Das sollte das gesamte Fahrverhalten insgesamt harmonisieren und auch im Downhill weit bessere Kontrolle ermöglichen. Vorne Hoch ist in den seltensten Fällen eine gute Lösung.

Wenn Dus konkreter machen willst, verbaue eine Sattelstütze ohne Rückbiegung und eine Lenkervorbaukombination, die Deiner Körpergröße und Deinen Fahrstil besser entsprechen. Ich gehe mal davon aus, dass Du passend zu Deiner Beinlänge auch längere Arme hast.

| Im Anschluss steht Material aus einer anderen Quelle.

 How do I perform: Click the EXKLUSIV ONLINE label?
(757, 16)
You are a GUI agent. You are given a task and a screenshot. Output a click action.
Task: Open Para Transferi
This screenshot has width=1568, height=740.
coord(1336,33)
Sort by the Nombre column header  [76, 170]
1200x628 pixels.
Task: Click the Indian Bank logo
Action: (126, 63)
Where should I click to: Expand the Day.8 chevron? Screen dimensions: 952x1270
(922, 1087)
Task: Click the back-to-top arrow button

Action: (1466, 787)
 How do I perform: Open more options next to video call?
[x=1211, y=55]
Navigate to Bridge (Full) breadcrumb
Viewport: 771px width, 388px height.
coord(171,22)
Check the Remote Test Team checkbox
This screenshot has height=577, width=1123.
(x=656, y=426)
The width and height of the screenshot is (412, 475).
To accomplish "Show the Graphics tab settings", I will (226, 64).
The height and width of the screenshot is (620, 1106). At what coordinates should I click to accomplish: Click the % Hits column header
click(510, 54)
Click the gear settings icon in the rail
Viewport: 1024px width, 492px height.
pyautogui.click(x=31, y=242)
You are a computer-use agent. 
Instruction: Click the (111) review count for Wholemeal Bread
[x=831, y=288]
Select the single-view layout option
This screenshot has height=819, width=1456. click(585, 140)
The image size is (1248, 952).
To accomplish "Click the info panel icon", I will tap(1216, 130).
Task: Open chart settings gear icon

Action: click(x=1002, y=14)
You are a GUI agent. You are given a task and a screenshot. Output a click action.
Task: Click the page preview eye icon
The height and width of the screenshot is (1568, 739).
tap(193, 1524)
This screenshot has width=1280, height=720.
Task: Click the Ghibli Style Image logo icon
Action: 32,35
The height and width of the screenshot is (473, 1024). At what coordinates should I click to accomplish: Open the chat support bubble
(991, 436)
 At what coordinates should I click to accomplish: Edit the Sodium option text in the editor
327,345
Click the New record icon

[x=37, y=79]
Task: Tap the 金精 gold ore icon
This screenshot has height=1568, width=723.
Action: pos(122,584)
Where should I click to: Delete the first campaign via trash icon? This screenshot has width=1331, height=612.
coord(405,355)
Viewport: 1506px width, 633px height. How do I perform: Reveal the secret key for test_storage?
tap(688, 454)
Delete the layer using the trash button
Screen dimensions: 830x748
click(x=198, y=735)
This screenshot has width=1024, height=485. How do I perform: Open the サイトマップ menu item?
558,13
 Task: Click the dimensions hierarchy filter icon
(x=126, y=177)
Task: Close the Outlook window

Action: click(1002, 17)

Das heißt, der Vorbau kann ruhig 100-110mm länge haben und 0° Steigung OHNE Spacer unter dem Vorbau. Das wird locker bequemer für Dich, weil Du Deine Kraft besser entfalten kannst. Wenn Du einen Lenker mit "Rise" fährst, dann fahre einen mit WENIG Erhöhung und dafür etwas mehr Rückbiegung, 9 oder 12 ° ist weit angenehmer.

Lg
Qia

Ps.: Der Drössirider hat ja fast das gleiche gesagt, habs zu spät gelesen....


----------



## haibiker09 (8. Februar 2010)

Hey terrafox, kannst du die Gabel runter drehen( U-Turn ) ?Evt  nimm eine Pumpe für die Gabel mit und Experimentiere mit dem Luftdruck der Gabel . Du wirst sehen, dass mit einer geringeren Gabelhöhe es leichter Bergauf fährt . Wenn nicht schiebe den Sattel ein Stück nach vorne,achte aber auf den Einstellbereich des Sattelgestelles. Evt auch ein Stück die Sattelnase vorne runter stellen. Probier mal den Vorbau rumzudrehen,damit der Lenker etwas tiefer kommt und somit mehrt Gewicht auf das v-Rad kommt. Check es ab und melde Dich Ciao Peter


----------



## MTB-News.de




----------



## haibiker09 (8. Februar 2010)

Hab soeben den Rest gelesen . Lass es uns alle wissen welche Änderung die effektivste war . Ciao


----------